Ketiga ekor ular yang ditangkap tersebut diyakini warga sebagai kawanan ular piton yang telah menelan bulat-bulat petani kelapa sawit asal Desa Salo Biro Kecamatan Karossa, Mamuju Tengah, Sulbar.
Ketiga ekor ular piton yang ditangkap itu langsung ditebas dengan parang kemudian dikeringkan di bawah terik matahari dan dikuliti. Tiga ekor piton yang tertangkap itu berukuran 7 meter dan ditangkap di lokasi yang berbeda.
"Masing-masing di dekat kantor pajak Mamuju, dalam kanal kompleks Pemda Mamuju, serta di dekat Bandara Mamuju," kata Anriadi, warga Lingkungan Tampadang, Kelurahan Bebanga, Kecamatan Kalukku, Kabupaten Mamuju, Sulbar, Selasa, 4 April 2017.
Aparat Turun Tangan
Kepolisian Daerah Sulawesi Barat terus berupaya meredam konflik antara warga dan ular piton. Untuk meredamnya, Kapolda sudah menginstruksikan para Kapolres se-Sulbar untuk berkoordinasi dengan Kepala Dinas Kehutanan masing-masing.
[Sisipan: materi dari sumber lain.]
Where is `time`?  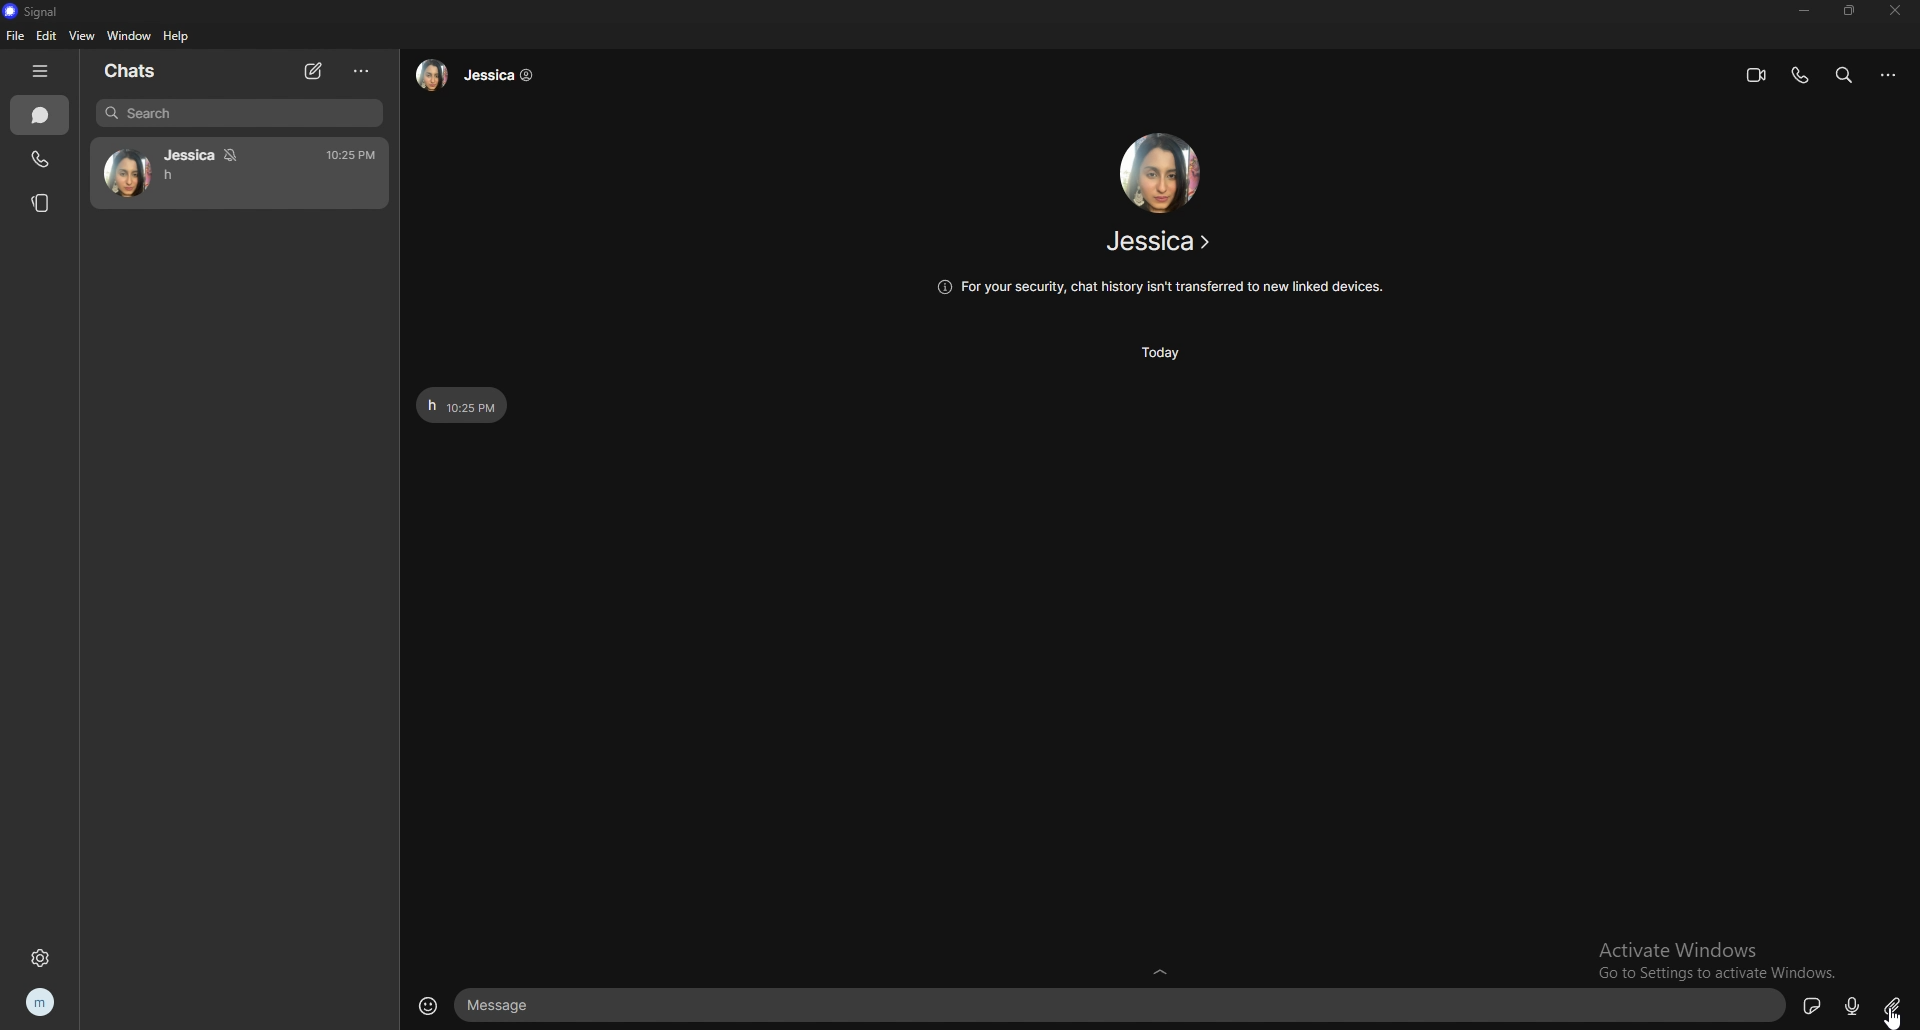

"Imbauannya itu untuk tetap lakukan aktivitas namun tetap waspada serta tidak turun ke kebun seorang diri tapi dalam ikatan tim minimal tiga orang," kata Kepala Bidang Humas Polda Sulawesi Barat (Sulbar), AKBP Mashurah, Rabu 5 April 2017.
Mashurah mengatakan saat ini seluruh personel Bhabinkamtibmas di Sulbar sudah dikerahkan untuk terus memberikan arahan dan pendampingan kepada warga agar tetap berkebun dengan normal.
"Bhabinkamtibmas kita sudah proaktif di lapangan dalam memberikan imbauan kepada warganya masing-masing, khususnya para petani kelapa sawit," kata dia.
Komandan Kodim (Dandim) Mamuju Tengah, Sulawesi Barat, Letnan Kolonel Arhanud Muhammad Imran, mengatakan pihaknya juga terjun langsung dalam perburuan ular piton di Desa Salubiro, Kecamatan Karossa, Kabupaten Mamuju Tengah, Sulawesi Barat. Hal itu sebagai antisipasi agar kejadian warga diserang hewan melata tak berbisa itu tak terulang lagi.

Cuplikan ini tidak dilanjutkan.